Concomitant analysis of p16/INK4, cyclin D1, and retinoblastoma protein expression in esophageal squamous cell carcinoma

BACKGROUND/AIMS: Cyclin D1 expression is one of the important biologic factors and its close association with p16/INK4 and retinoblastoma protein expression has been proven in patients with esophageal squamous cell carcinoma, however, the clinical implication of these associations is still unknown. The objective of this study is to clarify its clinical significance. METHODOLOGY: We studied p16, cyclin D1, and pRB expression using immunohistochemistry in the resected specimens of 156 patients who underwent curative esophagectomy.

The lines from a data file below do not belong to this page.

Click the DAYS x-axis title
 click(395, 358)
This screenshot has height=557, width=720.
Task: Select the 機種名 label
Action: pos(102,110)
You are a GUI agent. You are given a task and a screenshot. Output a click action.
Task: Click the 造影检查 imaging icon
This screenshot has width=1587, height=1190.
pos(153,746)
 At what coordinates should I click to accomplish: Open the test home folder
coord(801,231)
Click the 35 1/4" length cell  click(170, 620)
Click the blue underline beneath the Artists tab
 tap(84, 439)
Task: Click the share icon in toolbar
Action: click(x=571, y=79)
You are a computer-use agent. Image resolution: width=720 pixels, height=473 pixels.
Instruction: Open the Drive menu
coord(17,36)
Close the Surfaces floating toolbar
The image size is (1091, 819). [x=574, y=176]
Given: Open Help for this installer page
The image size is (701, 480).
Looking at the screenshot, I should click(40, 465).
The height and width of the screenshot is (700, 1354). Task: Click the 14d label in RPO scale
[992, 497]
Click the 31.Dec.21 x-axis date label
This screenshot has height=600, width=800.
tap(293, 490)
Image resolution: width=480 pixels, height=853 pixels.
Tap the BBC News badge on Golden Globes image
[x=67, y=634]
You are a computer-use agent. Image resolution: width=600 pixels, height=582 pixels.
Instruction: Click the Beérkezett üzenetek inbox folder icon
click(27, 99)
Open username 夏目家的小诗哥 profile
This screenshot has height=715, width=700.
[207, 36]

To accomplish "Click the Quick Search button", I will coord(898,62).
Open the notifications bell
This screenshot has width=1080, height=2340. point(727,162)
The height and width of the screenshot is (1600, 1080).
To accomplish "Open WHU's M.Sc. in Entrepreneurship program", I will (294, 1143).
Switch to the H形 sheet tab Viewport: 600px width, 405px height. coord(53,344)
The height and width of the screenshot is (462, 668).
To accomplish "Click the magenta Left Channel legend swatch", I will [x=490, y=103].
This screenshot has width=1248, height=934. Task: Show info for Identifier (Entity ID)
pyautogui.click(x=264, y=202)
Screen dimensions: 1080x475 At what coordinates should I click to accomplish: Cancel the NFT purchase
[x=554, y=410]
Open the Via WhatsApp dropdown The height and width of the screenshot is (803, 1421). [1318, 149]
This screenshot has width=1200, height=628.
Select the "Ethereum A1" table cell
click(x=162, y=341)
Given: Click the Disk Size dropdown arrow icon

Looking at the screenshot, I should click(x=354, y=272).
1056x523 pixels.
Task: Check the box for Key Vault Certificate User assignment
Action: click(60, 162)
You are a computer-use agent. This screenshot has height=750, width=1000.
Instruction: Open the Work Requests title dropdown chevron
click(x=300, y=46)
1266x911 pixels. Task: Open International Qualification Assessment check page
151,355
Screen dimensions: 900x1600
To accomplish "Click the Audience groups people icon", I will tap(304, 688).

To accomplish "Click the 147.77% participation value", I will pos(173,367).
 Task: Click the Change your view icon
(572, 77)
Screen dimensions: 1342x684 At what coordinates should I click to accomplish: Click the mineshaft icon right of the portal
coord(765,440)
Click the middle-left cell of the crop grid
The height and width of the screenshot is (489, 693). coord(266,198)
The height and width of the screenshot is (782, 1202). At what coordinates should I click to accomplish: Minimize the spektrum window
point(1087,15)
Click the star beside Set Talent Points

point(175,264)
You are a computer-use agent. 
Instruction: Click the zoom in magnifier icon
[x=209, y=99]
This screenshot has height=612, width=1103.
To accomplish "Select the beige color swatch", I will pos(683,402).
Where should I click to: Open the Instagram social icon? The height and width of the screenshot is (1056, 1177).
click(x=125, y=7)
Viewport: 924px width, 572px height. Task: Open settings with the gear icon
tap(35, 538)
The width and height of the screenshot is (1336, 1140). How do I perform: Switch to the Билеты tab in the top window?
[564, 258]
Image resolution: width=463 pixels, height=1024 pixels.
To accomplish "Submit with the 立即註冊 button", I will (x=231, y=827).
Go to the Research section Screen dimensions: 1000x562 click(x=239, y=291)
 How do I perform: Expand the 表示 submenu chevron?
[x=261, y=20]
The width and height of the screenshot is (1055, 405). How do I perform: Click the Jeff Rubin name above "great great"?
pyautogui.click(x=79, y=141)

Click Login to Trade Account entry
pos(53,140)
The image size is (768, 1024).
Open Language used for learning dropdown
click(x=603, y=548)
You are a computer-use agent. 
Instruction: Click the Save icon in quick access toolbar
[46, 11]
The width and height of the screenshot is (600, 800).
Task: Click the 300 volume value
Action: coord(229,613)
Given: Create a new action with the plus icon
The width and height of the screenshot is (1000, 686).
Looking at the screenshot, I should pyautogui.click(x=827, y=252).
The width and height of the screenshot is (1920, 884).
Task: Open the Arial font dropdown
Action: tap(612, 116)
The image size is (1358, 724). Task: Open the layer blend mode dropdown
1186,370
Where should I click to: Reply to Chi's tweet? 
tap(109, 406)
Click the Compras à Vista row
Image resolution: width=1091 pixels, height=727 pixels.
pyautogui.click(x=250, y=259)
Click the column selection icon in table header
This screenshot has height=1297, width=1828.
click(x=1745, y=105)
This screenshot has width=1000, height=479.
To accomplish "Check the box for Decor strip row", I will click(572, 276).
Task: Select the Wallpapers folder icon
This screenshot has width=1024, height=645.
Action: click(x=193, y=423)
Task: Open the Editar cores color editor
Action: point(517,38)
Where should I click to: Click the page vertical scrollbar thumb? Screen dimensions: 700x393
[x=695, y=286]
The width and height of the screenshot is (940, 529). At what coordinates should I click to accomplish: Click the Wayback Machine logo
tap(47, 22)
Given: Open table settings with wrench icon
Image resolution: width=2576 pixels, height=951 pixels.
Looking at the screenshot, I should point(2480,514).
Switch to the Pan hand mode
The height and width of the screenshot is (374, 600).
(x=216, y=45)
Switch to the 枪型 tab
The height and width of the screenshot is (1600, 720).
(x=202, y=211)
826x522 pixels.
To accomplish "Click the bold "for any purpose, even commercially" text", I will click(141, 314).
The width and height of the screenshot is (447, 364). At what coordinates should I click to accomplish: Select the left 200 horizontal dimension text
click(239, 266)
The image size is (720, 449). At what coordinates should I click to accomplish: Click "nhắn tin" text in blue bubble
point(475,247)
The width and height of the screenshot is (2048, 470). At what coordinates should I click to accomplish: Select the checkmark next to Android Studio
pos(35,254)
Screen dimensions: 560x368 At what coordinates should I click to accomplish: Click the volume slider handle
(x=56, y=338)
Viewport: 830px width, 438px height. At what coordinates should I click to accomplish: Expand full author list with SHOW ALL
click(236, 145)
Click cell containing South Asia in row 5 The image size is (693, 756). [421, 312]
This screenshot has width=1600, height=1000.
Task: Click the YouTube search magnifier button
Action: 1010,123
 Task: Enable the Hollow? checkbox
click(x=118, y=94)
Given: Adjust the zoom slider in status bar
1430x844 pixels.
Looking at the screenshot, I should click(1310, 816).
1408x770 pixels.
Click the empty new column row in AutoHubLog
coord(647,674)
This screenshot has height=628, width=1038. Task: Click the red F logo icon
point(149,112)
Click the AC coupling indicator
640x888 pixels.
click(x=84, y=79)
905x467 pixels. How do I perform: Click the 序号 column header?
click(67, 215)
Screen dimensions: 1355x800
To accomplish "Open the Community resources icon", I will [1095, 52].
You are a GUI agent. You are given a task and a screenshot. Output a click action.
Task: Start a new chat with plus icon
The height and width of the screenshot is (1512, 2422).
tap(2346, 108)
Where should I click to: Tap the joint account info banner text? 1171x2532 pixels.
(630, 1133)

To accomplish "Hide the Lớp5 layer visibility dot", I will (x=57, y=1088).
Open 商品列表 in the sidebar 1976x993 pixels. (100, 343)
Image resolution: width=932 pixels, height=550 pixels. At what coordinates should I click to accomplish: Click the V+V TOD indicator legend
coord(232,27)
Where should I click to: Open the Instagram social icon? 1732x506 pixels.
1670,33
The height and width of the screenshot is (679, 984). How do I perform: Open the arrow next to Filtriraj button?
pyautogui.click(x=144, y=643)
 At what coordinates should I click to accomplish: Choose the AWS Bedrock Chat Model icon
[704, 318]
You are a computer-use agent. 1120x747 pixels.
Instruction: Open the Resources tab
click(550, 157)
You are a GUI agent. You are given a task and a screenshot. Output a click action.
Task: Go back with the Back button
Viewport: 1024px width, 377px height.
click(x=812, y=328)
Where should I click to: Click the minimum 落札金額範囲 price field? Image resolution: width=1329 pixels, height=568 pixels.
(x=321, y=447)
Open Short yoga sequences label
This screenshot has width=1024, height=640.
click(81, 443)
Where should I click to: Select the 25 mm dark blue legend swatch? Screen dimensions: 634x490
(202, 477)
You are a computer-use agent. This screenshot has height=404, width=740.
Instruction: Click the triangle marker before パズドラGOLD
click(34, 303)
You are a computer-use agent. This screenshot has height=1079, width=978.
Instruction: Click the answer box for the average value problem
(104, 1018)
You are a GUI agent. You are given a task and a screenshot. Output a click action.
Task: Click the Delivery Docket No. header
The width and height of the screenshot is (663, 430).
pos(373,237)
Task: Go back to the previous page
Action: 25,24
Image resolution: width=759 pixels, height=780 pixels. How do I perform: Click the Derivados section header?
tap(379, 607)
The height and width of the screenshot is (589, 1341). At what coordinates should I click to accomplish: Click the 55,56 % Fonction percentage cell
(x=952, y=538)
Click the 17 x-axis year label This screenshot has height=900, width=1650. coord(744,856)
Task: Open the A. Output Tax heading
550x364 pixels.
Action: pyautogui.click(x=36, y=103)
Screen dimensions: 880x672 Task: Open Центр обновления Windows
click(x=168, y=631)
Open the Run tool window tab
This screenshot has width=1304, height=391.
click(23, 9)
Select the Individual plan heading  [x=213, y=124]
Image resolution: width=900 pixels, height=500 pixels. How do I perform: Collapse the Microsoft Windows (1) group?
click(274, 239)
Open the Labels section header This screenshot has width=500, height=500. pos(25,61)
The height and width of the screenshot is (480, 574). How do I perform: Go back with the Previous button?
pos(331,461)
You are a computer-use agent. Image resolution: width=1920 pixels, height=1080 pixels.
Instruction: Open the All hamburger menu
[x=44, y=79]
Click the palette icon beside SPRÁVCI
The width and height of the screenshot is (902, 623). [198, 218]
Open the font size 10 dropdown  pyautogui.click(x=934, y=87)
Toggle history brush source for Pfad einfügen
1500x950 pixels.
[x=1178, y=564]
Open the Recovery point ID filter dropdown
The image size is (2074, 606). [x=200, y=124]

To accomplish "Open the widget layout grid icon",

RESULTS: Alteration of p16 expression, positive cyclin D1 expression and loss of pRB expression were demonstrated in 108 (69%) patients, 47 (30%) patients, and 48 (31%) patients, respectively. An inverse correlation was found between p16 expression and pRB expression (P < 0.0001). Of 47 cyclin D1-positive tumors, 39 (83%) tumor exhibited alteration of p16 and 43 (92%) tumors were positive for pRB. Based on p16, cyclin D1, and pRB expression, 138 (88%) patients were divided into the following three groups: p16-/cyclin D1+/pRB+ (n = 44), p16+/cyclin D1-/pRB- (n = 38), p16-/cyclin D1-/pRB+ (n = 56). The three groups were the most influential prognostic factors in a Cox's proportional regression model. The p16-/cyclin D1+/pRB+ group had frequent hematogenous recurrence, while the other groups had frequent lymph node recurrence. CONCLUSIONS: Assessment of p16, cyclin D1, and pRB expression may be helpful for determining postoperative therapeutic strategies in patients with esophageal squamous cell carcinoma.